DIRECTIONS FOR THIS TASK
This exercise asks for every record to be output again exactly.

[Data records]

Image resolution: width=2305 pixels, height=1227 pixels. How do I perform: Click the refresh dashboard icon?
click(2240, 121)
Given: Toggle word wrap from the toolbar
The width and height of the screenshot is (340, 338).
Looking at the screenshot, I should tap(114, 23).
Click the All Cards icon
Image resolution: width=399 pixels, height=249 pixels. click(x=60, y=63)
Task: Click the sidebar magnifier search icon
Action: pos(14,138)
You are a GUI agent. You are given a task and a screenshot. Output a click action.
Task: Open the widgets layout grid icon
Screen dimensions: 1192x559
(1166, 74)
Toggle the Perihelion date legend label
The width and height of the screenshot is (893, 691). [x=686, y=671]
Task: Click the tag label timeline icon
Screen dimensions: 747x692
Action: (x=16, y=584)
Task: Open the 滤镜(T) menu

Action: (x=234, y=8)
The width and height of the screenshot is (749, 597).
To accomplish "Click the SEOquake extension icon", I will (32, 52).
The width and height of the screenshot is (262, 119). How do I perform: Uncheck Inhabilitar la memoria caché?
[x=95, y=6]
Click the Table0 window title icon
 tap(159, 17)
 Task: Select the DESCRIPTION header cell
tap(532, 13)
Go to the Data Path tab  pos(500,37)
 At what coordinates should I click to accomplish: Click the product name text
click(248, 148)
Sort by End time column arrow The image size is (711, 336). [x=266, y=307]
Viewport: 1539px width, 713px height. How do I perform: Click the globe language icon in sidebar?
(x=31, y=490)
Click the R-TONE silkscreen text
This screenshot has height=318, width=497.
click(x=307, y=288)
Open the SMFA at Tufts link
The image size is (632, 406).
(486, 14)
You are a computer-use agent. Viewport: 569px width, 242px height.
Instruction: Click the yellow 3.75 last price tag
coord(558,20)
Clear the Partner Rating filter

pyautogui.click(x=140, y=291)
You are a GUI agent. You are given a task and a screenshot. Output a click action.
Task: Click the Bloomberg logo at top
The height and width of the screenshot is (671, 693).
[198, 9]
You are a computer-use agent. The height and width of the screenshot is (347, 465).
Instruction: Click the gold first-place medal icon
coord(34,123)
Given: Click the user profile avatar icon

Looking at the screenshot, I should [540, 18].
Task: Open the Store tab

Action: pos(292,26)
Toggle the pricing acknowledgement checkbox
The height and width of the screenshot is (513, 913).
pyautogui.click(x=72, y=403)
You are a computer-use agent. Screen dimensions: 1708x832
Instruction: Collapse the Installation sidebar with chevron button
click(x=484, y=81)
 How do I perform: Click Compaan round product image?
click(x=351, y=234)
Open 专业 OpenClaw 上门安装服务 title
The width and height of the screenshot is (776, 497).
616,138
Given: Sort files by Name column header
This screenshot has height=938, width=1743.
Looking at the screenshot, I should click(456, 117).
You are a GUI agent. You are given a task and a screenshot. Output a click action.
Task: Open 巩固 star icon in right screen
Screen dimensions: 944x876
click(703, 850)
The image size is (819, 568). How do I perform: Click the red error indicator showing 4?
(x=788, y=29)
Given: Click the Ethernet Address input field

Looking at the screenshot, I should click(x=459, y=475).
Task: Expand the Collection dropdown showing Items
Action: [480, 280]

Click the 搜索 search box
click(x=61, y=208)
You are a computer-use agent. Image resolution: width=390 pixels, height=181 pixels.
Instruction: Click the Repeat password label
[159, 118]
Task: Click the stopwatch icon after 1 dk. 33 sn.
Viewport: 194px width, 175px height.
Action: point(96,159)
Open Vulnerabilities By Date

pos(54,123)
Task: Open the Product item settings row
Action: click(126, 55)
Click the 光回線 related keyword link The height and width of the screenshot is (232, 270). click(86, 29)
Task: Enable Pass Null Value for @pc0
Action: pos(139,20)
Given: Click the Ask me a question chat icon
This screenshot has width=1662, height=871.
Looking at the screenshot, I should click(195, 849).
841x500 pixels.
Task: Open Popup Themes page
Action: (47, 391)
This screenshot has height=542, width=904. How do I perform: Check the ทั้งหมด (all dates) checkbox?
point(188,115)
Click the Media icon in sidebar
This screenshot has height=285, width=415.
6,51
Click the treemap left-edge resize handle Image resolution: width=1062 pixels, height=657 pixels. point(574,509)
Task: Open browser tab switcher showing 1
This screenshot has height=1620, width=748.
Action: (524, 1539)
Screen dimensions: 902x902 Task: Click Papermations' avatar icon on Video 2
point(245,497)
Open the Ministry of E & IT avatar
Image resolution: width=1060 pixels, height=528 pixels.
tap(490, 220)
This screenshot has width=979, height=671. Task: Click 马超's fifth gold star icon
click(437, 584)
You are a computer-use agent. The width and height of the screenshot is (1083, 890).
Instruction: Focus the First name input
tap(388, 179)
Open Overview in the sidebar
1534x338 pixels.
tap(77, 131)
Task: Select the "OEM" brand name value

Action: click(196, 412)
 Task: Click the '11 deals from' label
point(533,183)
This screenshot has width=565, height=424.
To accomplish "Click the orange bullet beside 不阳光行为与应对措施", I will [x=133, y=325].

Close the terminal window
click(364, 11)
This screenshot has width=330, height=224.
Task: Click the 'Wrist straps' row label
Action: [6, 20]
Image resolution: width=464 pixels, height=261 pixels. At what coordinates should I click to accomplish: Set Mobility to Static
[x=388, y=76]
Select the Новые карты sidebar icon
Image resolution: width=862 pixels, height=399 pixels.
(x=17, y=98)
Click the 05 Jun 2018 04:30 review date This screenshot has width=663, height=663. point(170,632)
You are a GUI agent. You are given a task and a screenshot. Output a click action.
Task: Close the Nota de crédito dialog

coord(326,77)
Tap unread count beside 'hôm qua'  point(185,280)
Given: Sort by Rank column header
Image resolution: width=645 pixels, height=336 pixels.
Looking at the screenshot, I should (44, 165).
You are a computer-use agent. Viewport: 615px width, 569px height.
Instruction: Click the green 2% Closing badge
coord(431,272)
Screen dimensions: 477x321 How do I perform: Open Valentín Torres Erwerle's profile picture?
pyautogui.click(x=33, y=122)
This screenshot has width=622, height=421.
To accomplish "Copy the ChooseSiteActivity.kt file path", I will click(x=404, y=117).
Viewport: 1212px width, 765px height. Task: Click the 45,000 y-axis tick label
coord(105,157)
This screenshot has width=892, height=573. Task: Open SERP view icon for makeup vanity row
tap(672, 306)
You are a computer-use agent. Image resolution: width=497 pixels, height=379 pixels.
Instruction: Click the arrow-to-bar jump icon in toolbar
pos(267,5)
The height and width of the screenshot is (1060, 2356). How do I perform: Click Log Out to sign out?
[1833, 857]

EXERCISE RESPONSE
Image resolution: width=2305 pixels, height=1227 pixels. How do I perform: Click the refresh dashboard icon?
click(2240, 121)
Given: Toggle word wrap from the toolbar
The width and height of the screenshot is (340, 338).
Looking at the screenshot, I should tap(114, 23).
Click the All Cards icon
Image resolution: width=399 pixels, height=249 pixels. click(x=60, y=63)
Task: Click the sidebar magnifier search icon
Action: pos(14,138)
You are a GUI agent. You are given a task and a screenshot. Output a click action.
Task: Open the widgets layout grid icon
Screen dimensions: 1192x559
(1166, 74)
Toggle the Perihelion date legend label
The width and height of the screenshot is (893, 691). [x=686, y=671]
Task: Click the tag label timeline icon
Screen dimensions: 747x692
Action: (x=16, y=584)
Task: Open the 滤镜(T) menu

Action: (x=234, y=8)
The width and height of the screenshot is (749, 597).
To accomplish "Click the SEOquake extension icon", I will (32, 52).
The width and height of the screenshot is (262, 119). How do I perform: Uncheck Inhabilitar la memoria caché?
[x=95, y=6]
Click the Table0 window title icon
 tap(159, 17)
 Task: Select the DESCRIPTION header cell
tap(532, 13)
Go to the Data Path tab  pos(500,37)
 At what coordinates should I click to accomplish: Click the product name text
click(248, 148)
Sort by End time column arrow The image size is (711, 336). [x=266, y=307]
Viewport: 1539px width, 713px height. How do I perform: Click the globe language icon in sidebar?
(x=31, y=490)
Click the R-TONE silkscreen text
This screenshot has height=318, width=497.
click(x=307, y=288)
Open the SMFA at Tufts link
The image size is (632, 406).
(486, 14)
You are a computer-use agent. Viewport: 569px width, 242px height.
Instruction: Click the yellow 3.75 last price tag
coord(558,20)
Clear the Partner Rating filter

pyautogui.click(x=140, y=291)
You are a GUI agent. You are given a task and a screenshot. Output a click action.
Task: Click the Bloomberg logo at top
The height and width of the screenshot is (671, 693).
[198, 9]
You are a computer-use agent. The height and width of the screenshot is (347, 465).
Instruction: Click the gold first-place medal icon
coord(34,123)
Given: Click the user profile avatar icon

Looking at the screenshot, I should [540, 18].
Task: Open the Store tab

Action: pos(292,26)
Toggle the pricing acknowledgement checkbox
The height and width of the screenshot is (513, 913).
pyautogui.click(x=72, y=403)
You are a computer-use agent. Screen dimensions: 1708x832
Instruction: Collapse the Installation sidebar with chevron button
click(x=484, y=81)
 How do I perform: Click Compaan round product image?
click(x=351, y=234)
Open 专业 OpenClaw 上门安装服务 title
The width and height of the screenshot is (776, 497).
616,138
Given: Sort files by Name column header
This screenshot has height=938, width=1743.
Looking at the screenshot, I should click(456, 117).
You are a GUI agent. You are given a task and a screenshot. Output a click action.
Task: Open 巩固 star icon in right screen
Screen dimensions: 944x876
click(703, 850)
The image size is (819, 568). How do I perform: Click the red error indicator showing 4?
(x=788, y=29)
Given: Click the Ethernet Address input field

Looking at the screenshot, I should click(x=459, y=475).
Task: Expand the Collection dropdown showing Items
Action: [480, 280]

Click the 搜索 search box
click(x=61, y=208)
You are a computer-use agent. Image resolution: width=390 pixels, height=181 pixels.
Instruction: Click the Repeat password label
[159, 118]
Task: Click the stopwatch icon after 1 dk. 33 sn.
Viewport: 194px width, 175px height.
Action: point(96,159)
Open Vulnerabilities By Date

pos(54,123)
Task: Open the Product item settings row
Action: click(126, 55)
Click the 光回線 related keyword link The height and width of the screenshot is (232, 270). click(86, 29)
Task: Enable Pass Null Value for @pc0
Action: pos(139,20)
Given: Click the Ask me a question chat icon
This screenshot has width=1662, height=871.
Looking at the screenshot, I should click(195, 849).
841x500 pixels.
Task: Open Popup Themes page
Action: (47, 391)
This screenshot has height=542, width=904. How do I perform: Check the ทั้งหมด (all dates) checkbox?
point(188,115)
Click the Media icon in sidebar
This screenshot has height=285, width=415.
6,51
Click the treemap left-edge resize handle Image resolution: width=1062 pixels, height=657 pixels. point(574,509)
Task: Open browser tab switcher showing 1
This screenshot has height=1620, width=748.
Action: (524, 1539)
Screen dimensions: 902x902 Task: Click Papermations' avatar icon on Video 2
point(245,497)
Open the Ministry of E & IT avatar
Image resolution: width=1060 pixels, height=528 pixels.
tap(490, 220)
This screenshot has width=979, height=671. Task: Click 马超's fifth gold star icon
click(437, 584)
You are a computer-use agent. The width and height of the screenshot is (1083, 890).
Instruction: Focus the First name input
tap(388, 179)
Open Overview in the sidebar
1534x338 pixels.
tap(77, 131)
Task: Select the "OEM" brand name value

Action: click(196, 412)
 Task: Click the '11 deals from' label
point(533,183)
This screenshot has width=565, height=424.
To accomplish "Click the orange bullet beside 不阳光行为与应对措施", I will [x=133, y=325].

Close the terminal window
click(364, 11)
This screenshot has width=330, height=224.
Task: Click the 'Wrist straps' row label
Action: [6, 20]
Image resolution: width=464 pixels, height=261 pixels. At what coordinates should I click to accomplish: Set Mobility to Static
[x=388, y=76]
Select the Новые карты sidebar icon
Image resolution: width=862 pixels, height=399 pixels.
(x=17, y=98)
Click the 05 Jun 2018 04:30 review date This screenshot has width=663, height=663. point(170,632)
You are a GUI agent. You are given a task and a screenshot. Output a click action.
Task: Close the Nota de crédito dialog

coord(326,77)
Tap unread count beside 'hôm qua'  point(185,280)
Given: Sort by Rank column header
Image resolution: width=645 pixels, height=336 pixels.
Looking at the screenshot, I should (44, 165).
You are a computer-use agent. Viewport: 615px width, 569px height.
Instruction: Click the green 2% Closing badge
coord(431,272)
Screen dimensions: 477x321 How do I perform: Open Valentín Torres Erwerle's profile picture?
pyautogui.click(x=33, y=122)
This screenshot has width=622, height=421.
To accomplish "Copy the ChooseSiteActivity.kt file path", I will click(x=404, y=117).
Viewport: 1212px width, 765px height. Task: Click the 45,000 y-axis tick label
coord(105,157)
This screenshot has width=892, height=573. Task: Open SERP view icon for makeup vanity row
tap(672, 306)
You are a computer-use agent. Image resolution: width=497 pixels, height=379 pixels.
Instruction: Click the arrow-to-bar jump icon in toolbar
pos(267,5)
The height and width of the screenshot is (1060, 2356). How do I perform: Click Log Out to sign out?
[1833, 857]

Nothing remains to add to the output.